Texto:
════

2. Hannah Arendt: acercarse al horror del Holocausto

Escribir sobre el horror del holocausto, reflexionar sobre este periodo de la historia europea, así como pensar sobre el significado que tiene para nosotros y para la humanidad en su conjunto no es tarea sencilla. Al igual que su representación –la fuente, en esencia, de su estética particular–, la dificultad para exponer ante los ojos del mundo lo sucedido cuando resulta complejo obtener un significado de ello, una razón para la muerte de tantos millones de personas, predispone un reto para quien quiera tratar este hecho desde la memoria. La representación colectiva sobre el Nazismo y el Holocausto que se puede observar en la ficción les ha presentado desde hace décadas como símbolos de maldad (Olick, Vinitzky-Seroussi y Levy, 2011). La heroicidad que se puede encontrar en muchos momentos dramáticos de nuestra historia reciente –la cual, una vez que es reconstruida según unos determinados intereses, puede crear unos héroes a partir de personajes históricos, innominados o no, que ayuden a levantar esta memoria– se desvanece ante el horror cometido por la Alemania nazi. El hecho de asomarse a las brutalidades cometidas –aparentemente sin sentido– nos sitúa ante un recuerdo difícil de aprehender y de simbolizar que, como expone Jay Winter:

Los sitios de memoria del Holocausto –en particular campos de concentración y exterminio, pero también lugares donde los judíos habían vivido antes de la Shoah– no podían ser tratados de la misma manera que los lugares donde se conmemoraba a los fallecidos en las dos guerras mundiales (…). La primera dificultad se encuentra en la necesidad de evitar signos cristianos para representar la catástrofe judía. La segunda era el rechazo de los observantes judíos al arte representativo, ya fuera prohibido o resistido dentro de la tradición ortodoxa judía. La tercera era la ausencia de cualquier sensación de elevación, de significado, de propósito en las muertes de las víctimas. Aquellos que murieron en el Holocausto pudieron haber afirmado su fe de aquella manera pero, ¿cuál es el significado de la muerte de un millón de niños? Hasta cierto punto, sus muertes no significaron nada y, por lo tanto, el Holocausto carecía de significación.
Representar la nada se convirtió en un reto [8]. (Winter, 2010).

La nada que surge de este recuerdo, de la falta aparente de propósito que existencializa estos hechos en nuestro presente es una muestra de esta complejidad a la que nos intentamos acercar. Pero de esta nada surge, precisamente, un enfrentamiento con el otro que es concebido como manera de estructurar la imagen del endogrupo, a través de la oposición a un exogrupo más o menos artificial que solo es presentado de manera utilitaria.

════

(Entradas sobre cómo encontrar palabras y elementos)
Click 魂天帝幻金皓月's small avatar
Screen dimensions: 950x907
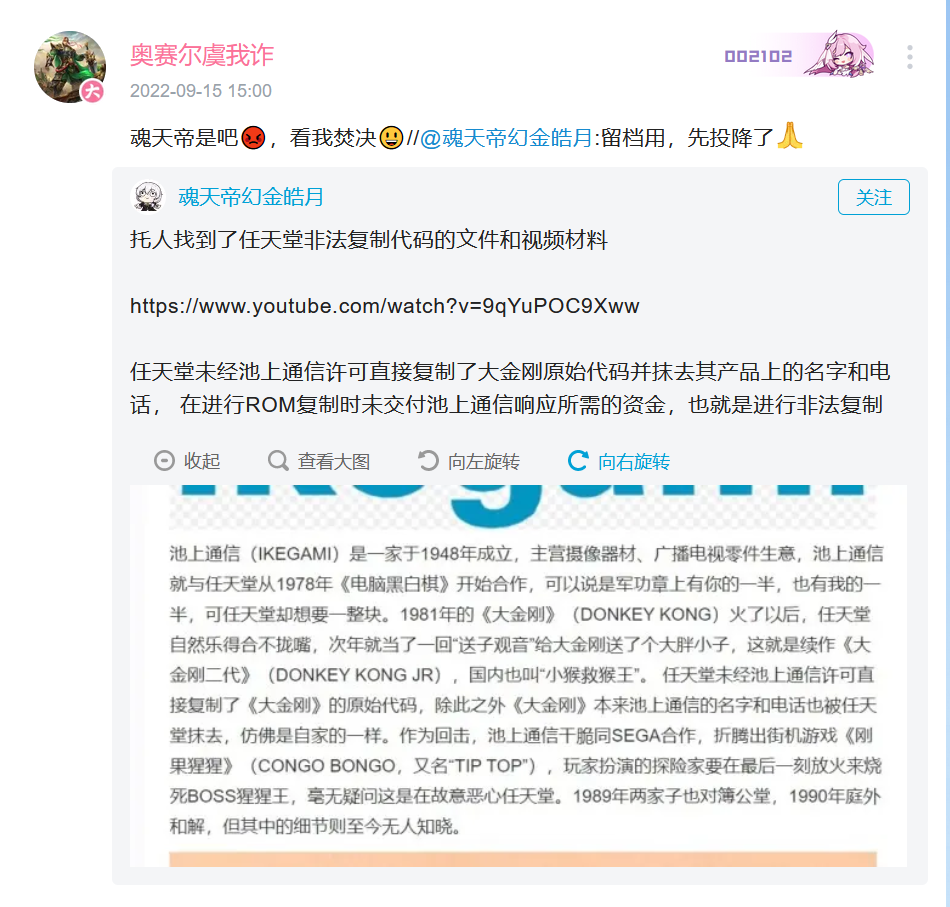click(148, 197)
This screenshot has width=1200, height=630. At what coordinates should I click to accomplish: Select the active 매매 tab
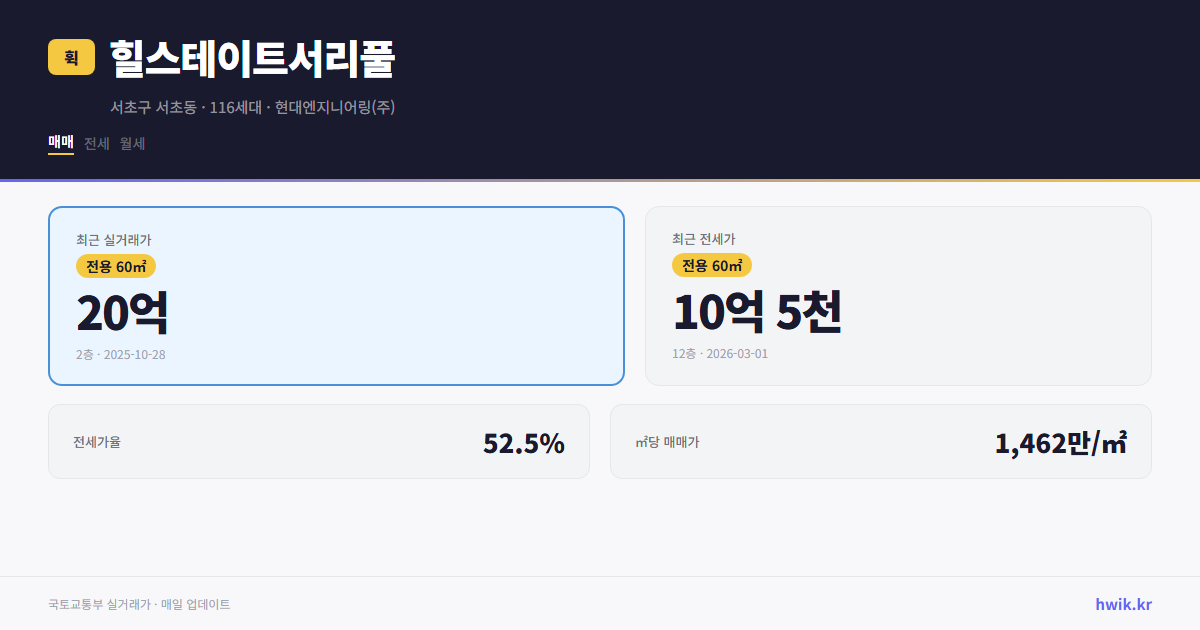[x=60, y=143]
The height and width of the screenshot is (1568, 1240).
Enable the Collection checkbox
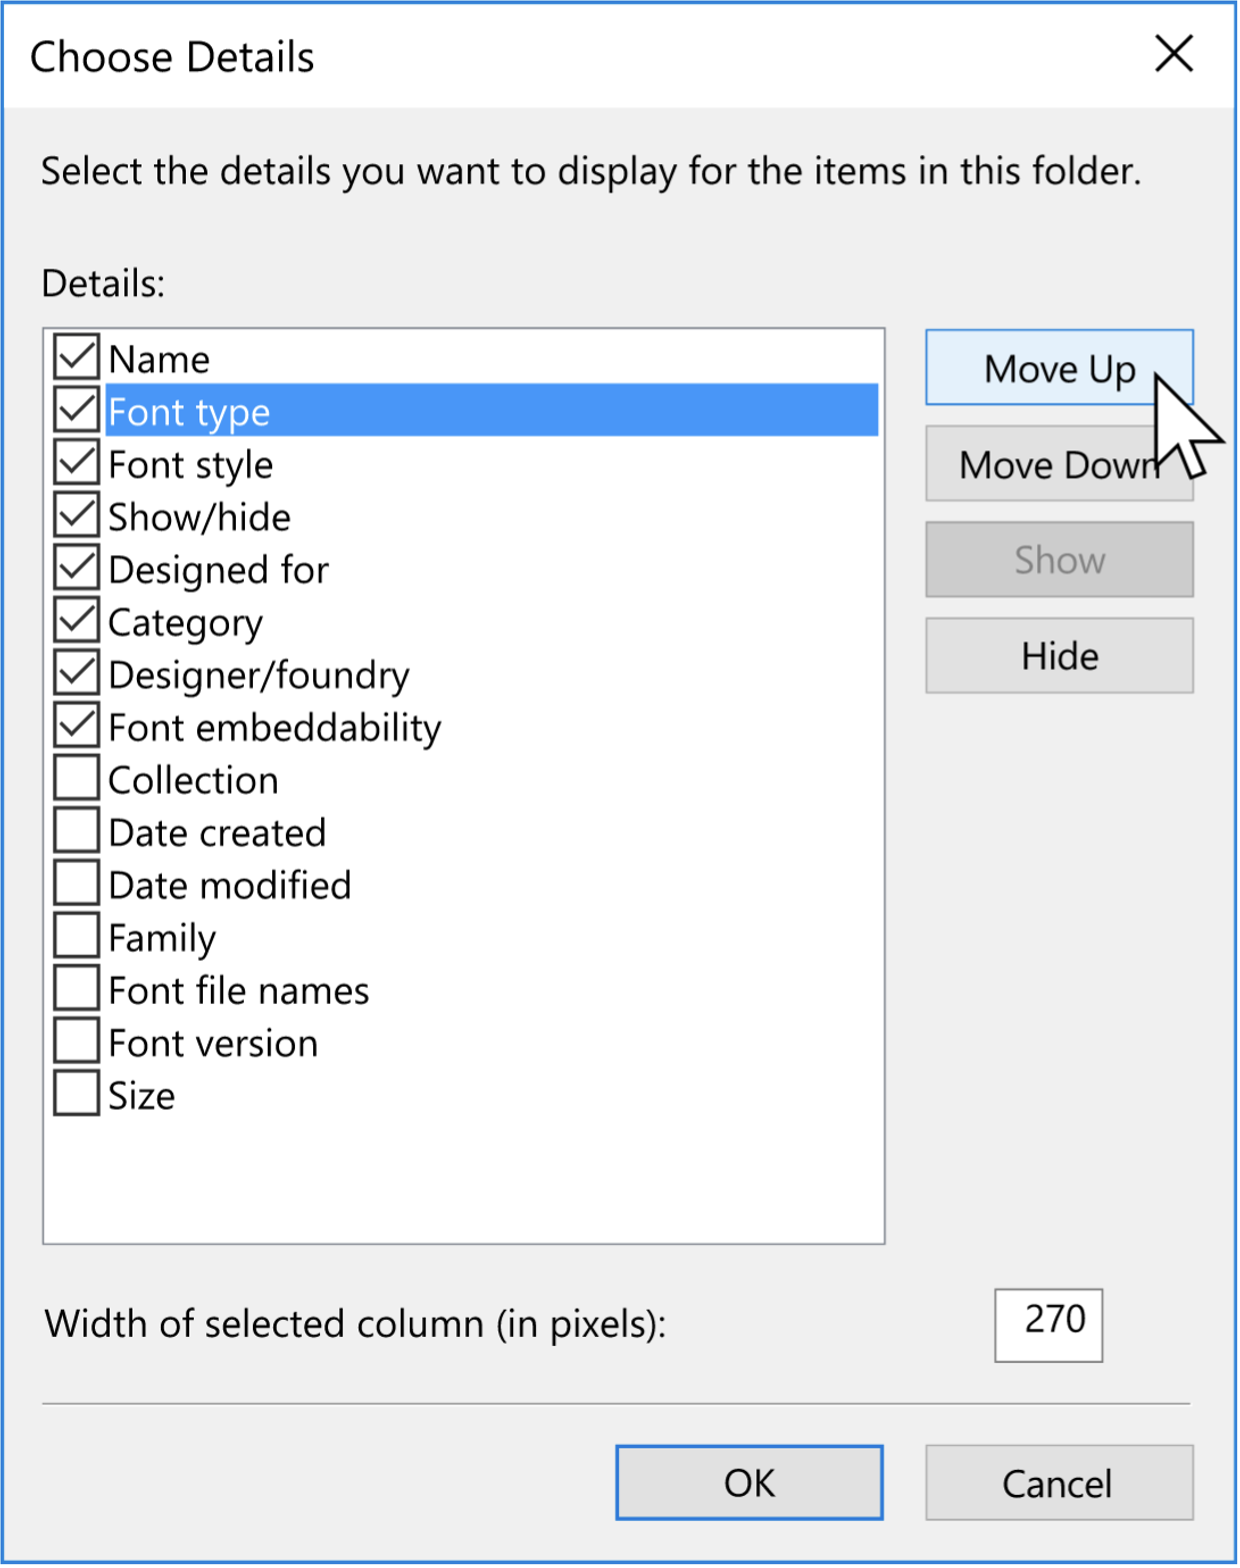point(75,778)
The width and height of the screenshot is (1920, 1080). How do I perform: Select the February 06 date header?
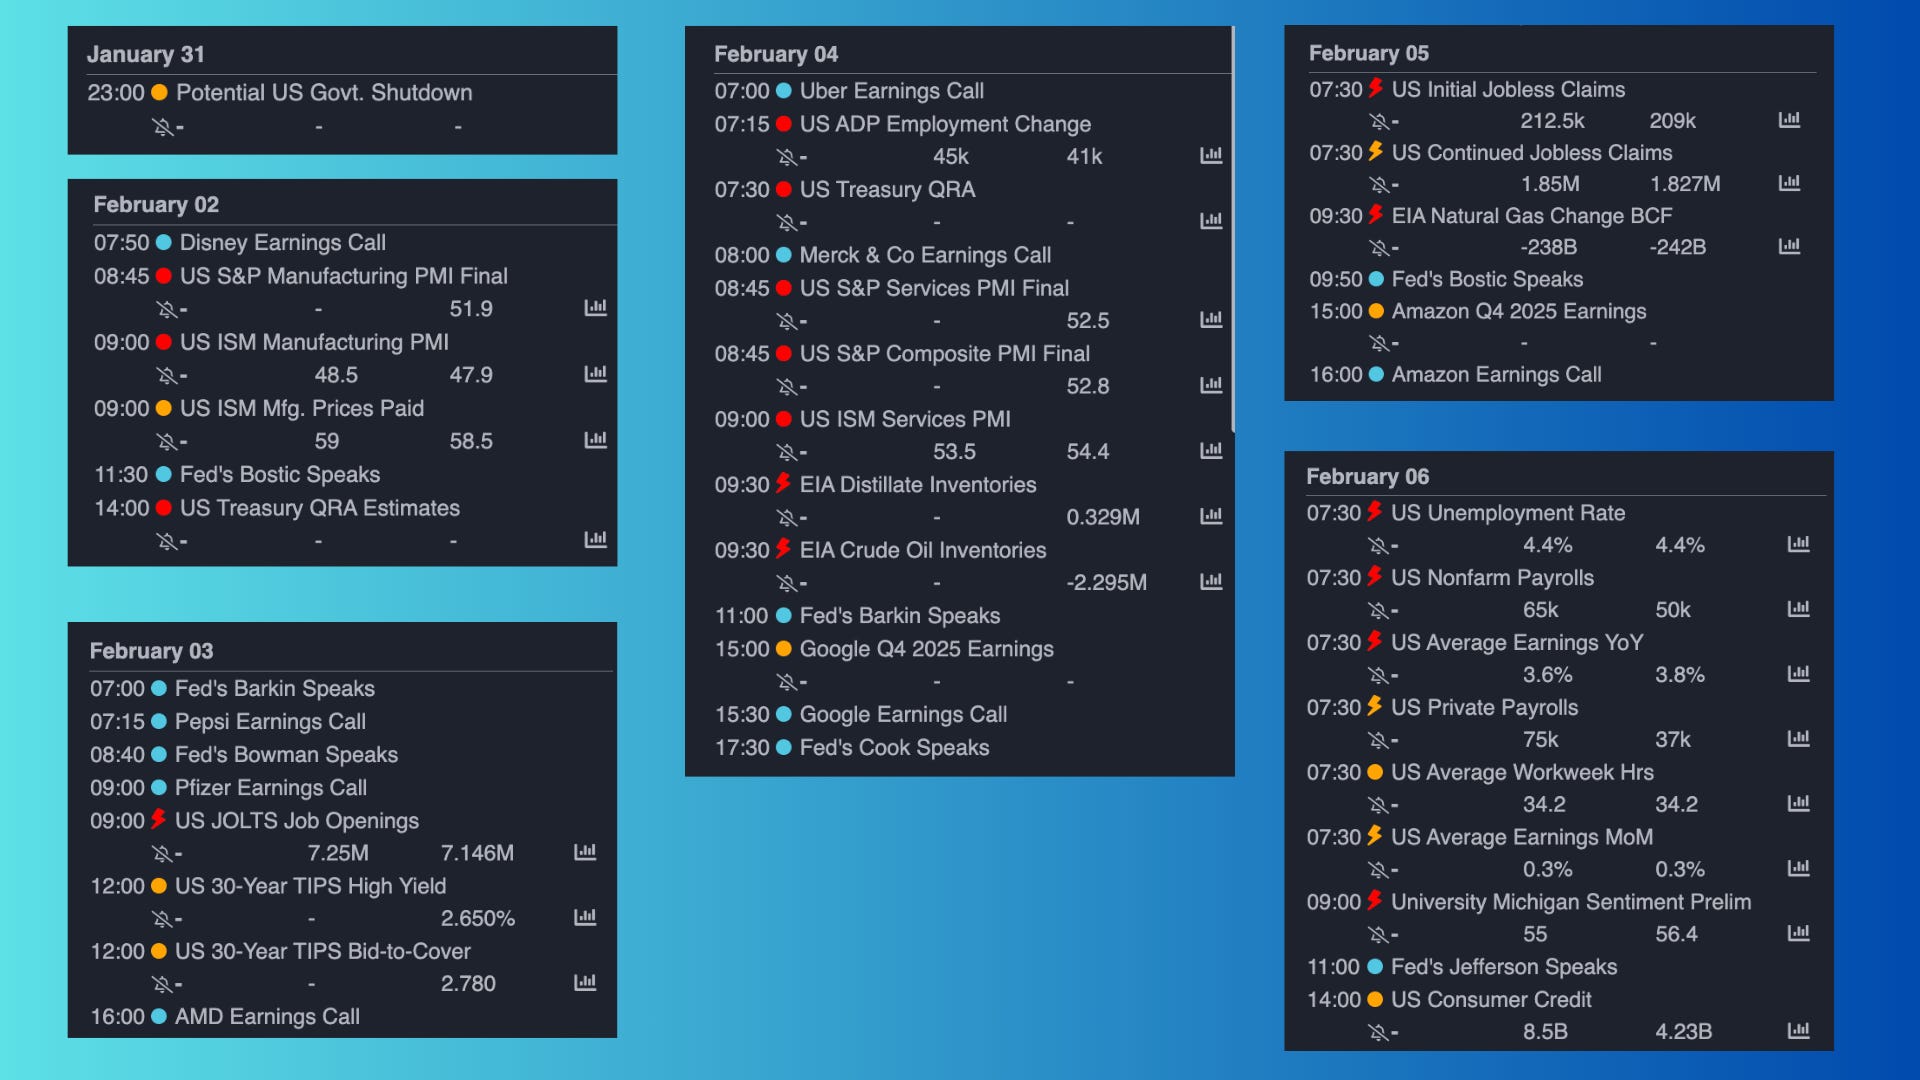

════

Extrae sin cambios el fragmento del texto sobre el Holocausto que va desde "La nada que" hasta "de manera utilitaria.".

Respuesta:
La nada que surge de este recuerdo, de la falta aparente de propósito que existencializa estos hechos en nuestro presente es una muestra de esta complejidad a la que nos intentamos acercar. Pero de esta nada surge, precisamente, un enfrentamiento con el otro que es concebido como manera de estructurar la imagen del endogrupo, a través de la oposición a un exogrupo más o menos artificial que solo es presentado de manera utilitaria.